→ What is needed:
The lines needed run from the one that contains "Image resolution: width=702" through the end of the material below, both included; write them out exactly, with no pictures.

→ Data shown:
+ + + +
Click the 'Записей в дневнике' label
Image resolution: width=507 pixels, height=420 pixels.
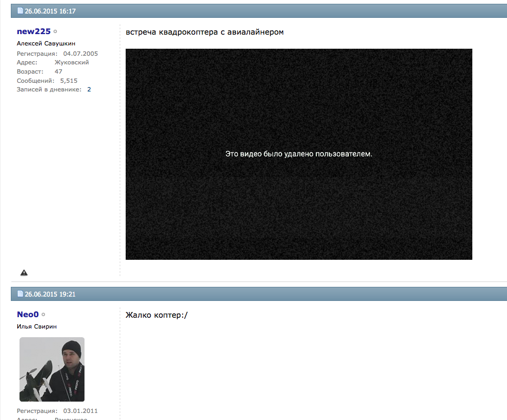49,89
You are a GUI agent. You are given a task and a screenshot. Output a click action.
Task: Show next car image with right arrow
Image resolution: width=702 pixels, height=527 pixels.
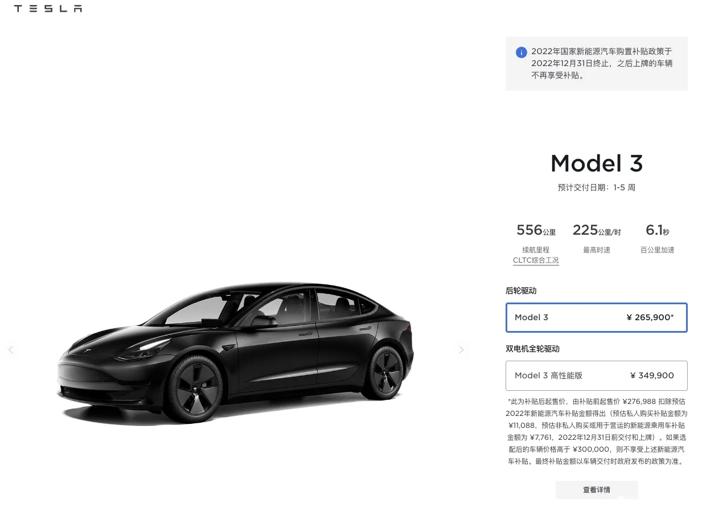[461, 350]
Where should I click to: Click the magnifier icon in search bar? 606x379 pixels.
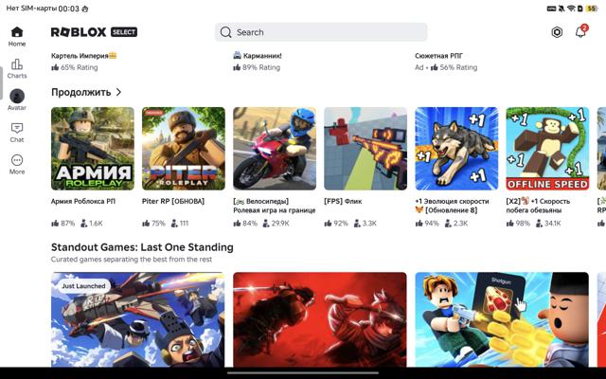pos(225,32)
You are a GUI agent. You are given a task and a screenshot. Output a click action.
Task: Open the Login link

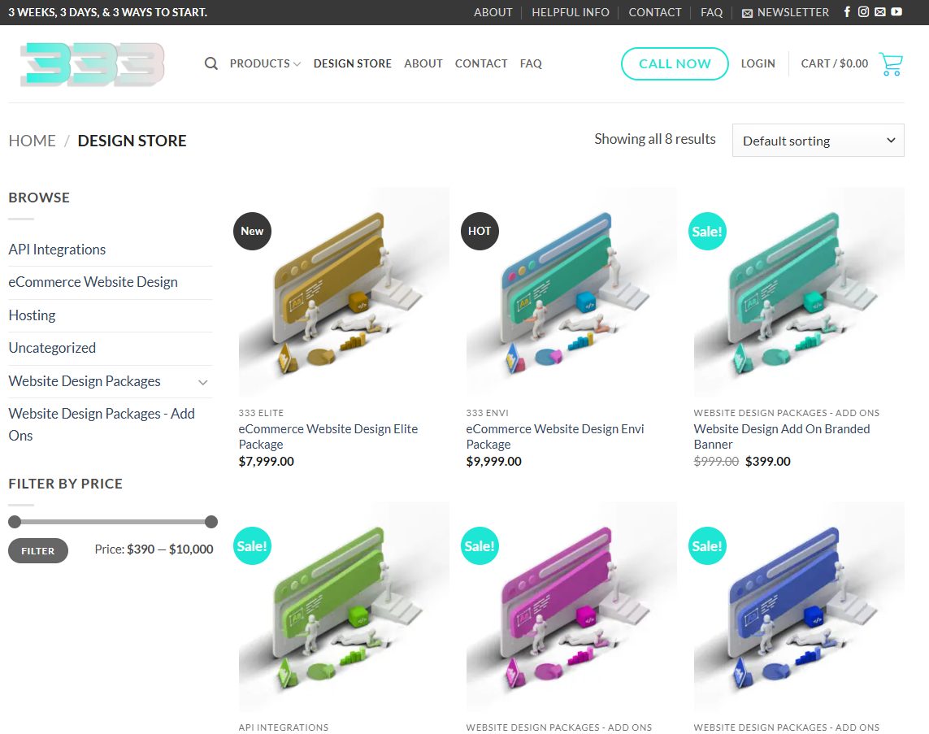tap(758, 63)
+ + + +
→ Task output:
Image resolution: width=702 pixels, height=527 pixels.
[461, 350]
Where should I click to: Click the magnifier icon in search bar? 606x379 pixels.
pos(225,32)
You are a GUI agent. You are given a task and a screenshot. Output a click action.
Task: Open the Login link

tap(758, 63)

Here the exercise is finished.